Statalist


[Date Prev][Date Next][Thread Prev][Thread Next][Date Index][Thread Index]

RE: st: Handling 0 values when using logs of a dependent variable


From   "Nick Cox" <n.j.cox@durham.ac.uk>
To   <statalist@hsphsun2.harvard.edu>
Subject   RE: st: Handling 0 values when using logs of a dependent variable
Date   Thu, 16 Jul 2009 15:10:58 +0100

Rich seems to me to duck Austin's main point which I take to be that
using log(x + constant) just raises the question of what -constant- is
to be, and that is difficult to get right, to say the least. Here x
could be, and often is, the response variable. Also at a minimum
-constant- must ensure that the logarithm yields determinate real
values. 

A common myth, which both Rich and Allan seem to echo, is that making
-constant- very small while still positive is a very small fudge but
this is the exact opposite of the case! Think of log(1/million) =
-log(million), log(1/billion) = -log(billion), etc. You create
substantial outliers in terms of the transformed responses if you use
very small -constant-. 

Rich's point 3) seems to hinge on the idea that getting an elasticity is
the key aim. Problems and above all disciplines differ, but I've been
calculating regressions for nearly 40 years and have yet to want an
elasticity as an end result. 

The more fundamental issue is why logarithms are wanted in the first
place. To me the best reason is that it matches the fact that the
underlying dynamics are essentially multiplicative rather than additive,
which is reflected in the model specification. That's difficult to
square with both the presence of zeros and the use of log(x + constant).
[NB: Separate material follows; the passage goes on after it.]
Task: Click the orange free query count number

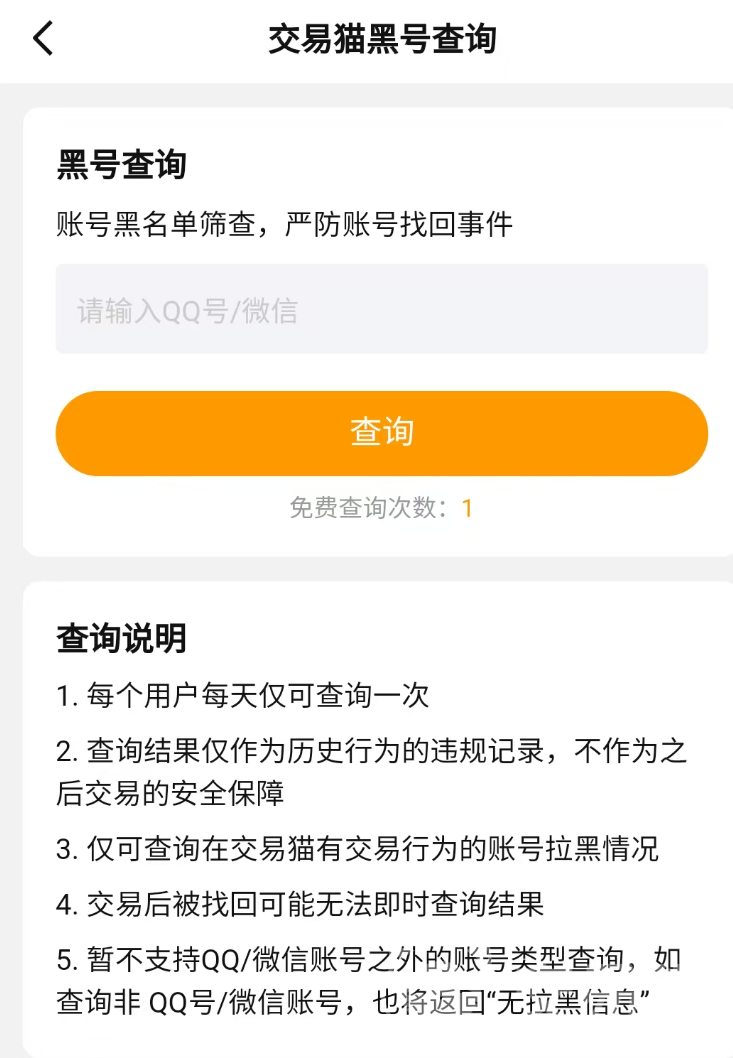Action: (x=467, y=508)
If the rationale for using logarithms is to make the distribution more
symmetrical or more nearly normal, then the problem is different, but
one easy alternative is use a power function instead. Also, people often
want to transform the response to get a more congenial distribution and
forget that the distribution of error terms is more often the important
thing -- and often not so crucial either. 
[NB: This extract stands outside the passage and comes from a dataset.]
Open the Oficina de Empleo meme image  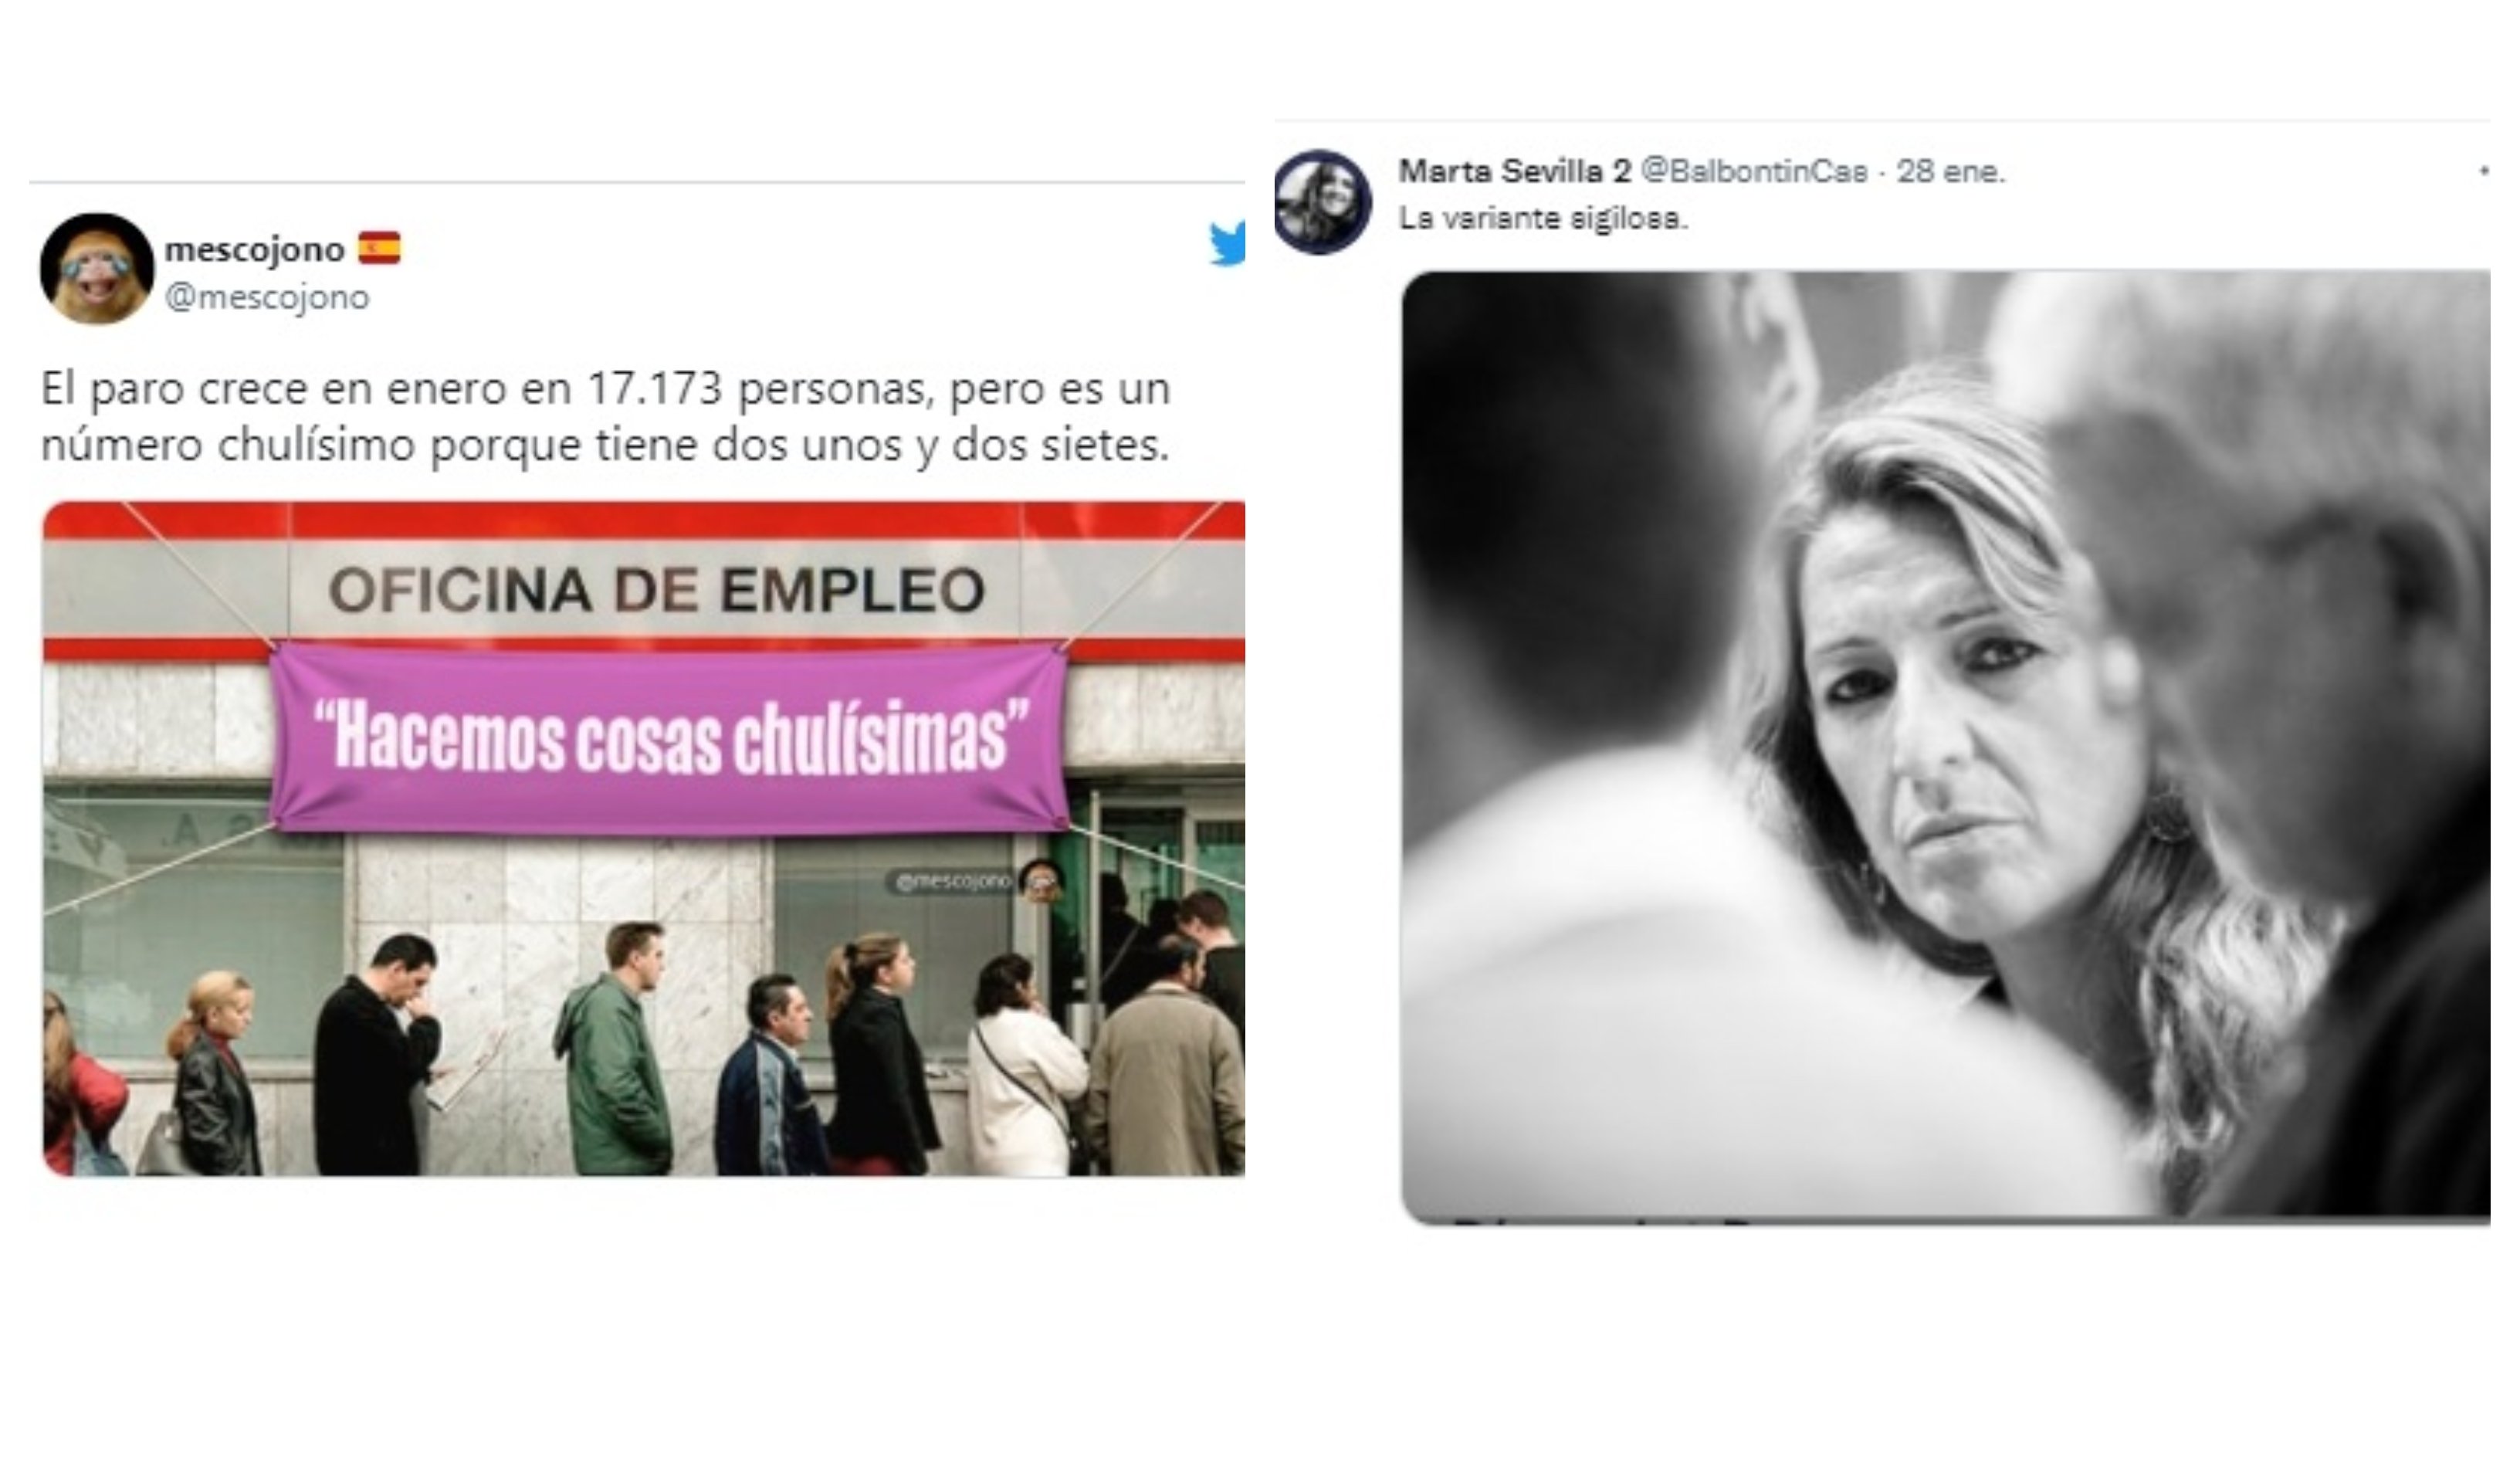pyautogui.click(x=644, y=838)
A further standard point touched upon repeatedly is what the zeros
represent. There seems to be a spectrum between two extremes:

1. At least some zeros represent a qualitatively different group, e.g.
those who reply zero to exports, smoking, Twitter activity, SAS use,
etc., because they don't export, smoke, Twitter, use SAS, etc. There are
numerous different ways to model that mixed situation, including leaving
out the qualitatively different observations, zero-inflated models,
two-part models, etc. Don't ask me what the etc. means: I just assume my
list can't be complete. 

2. Zeros just mean not observed, and nothing more. This seems more
standard in ecology where zero means no fishes caught, no birds seen, no
plants in the quadrat, whatever, not they don't exist somewhere near. 
Somewhat like Allan, or so I imagine, I've often seen log(x + 1) in
ecological literature, although usually with justification ranging from
missing to vague. At least it's preferable to cond(x == 1, 0, log(x)). 

The white magic of -glm, link(log)- with observed zeros seems to deserve
even more publicity! I don't have enough experience with -tobit- to
comment purposefully, although I do suspect that it is a little
oversold. 

Nick 
n.j.cox@durham.ac.uk 

Allan Reese
===========

I've seen two examples very recently where someone used ln(x+1) as a
reflex action.  Don't agree that ln(0) is undefined; it's mathematically
well defined but as an asymptote.  Agree that the answer to Dana's
question requires more background information. 

First point to check is whether the zeros are actual data values or
themselves are missing values. ln(.) really is .

Second option is that zero is the code for "too small to measure" or
"below limit of detection".  In that case replacing the zeros with
teeny-weeny values or using tobit may be the best choice.

The usual reason for using ln(x+1) is when x is a count variable, which
is left-truncated but discrete and can go indefinitely large.  Counts
typically show a unimodal highly-skewed distribution (Poisson or
otherwise).  Mapping zero to zero, ln(1), does not offend and ln(x+1) is
often then treated as a normal variate; ie, you can do anova on it.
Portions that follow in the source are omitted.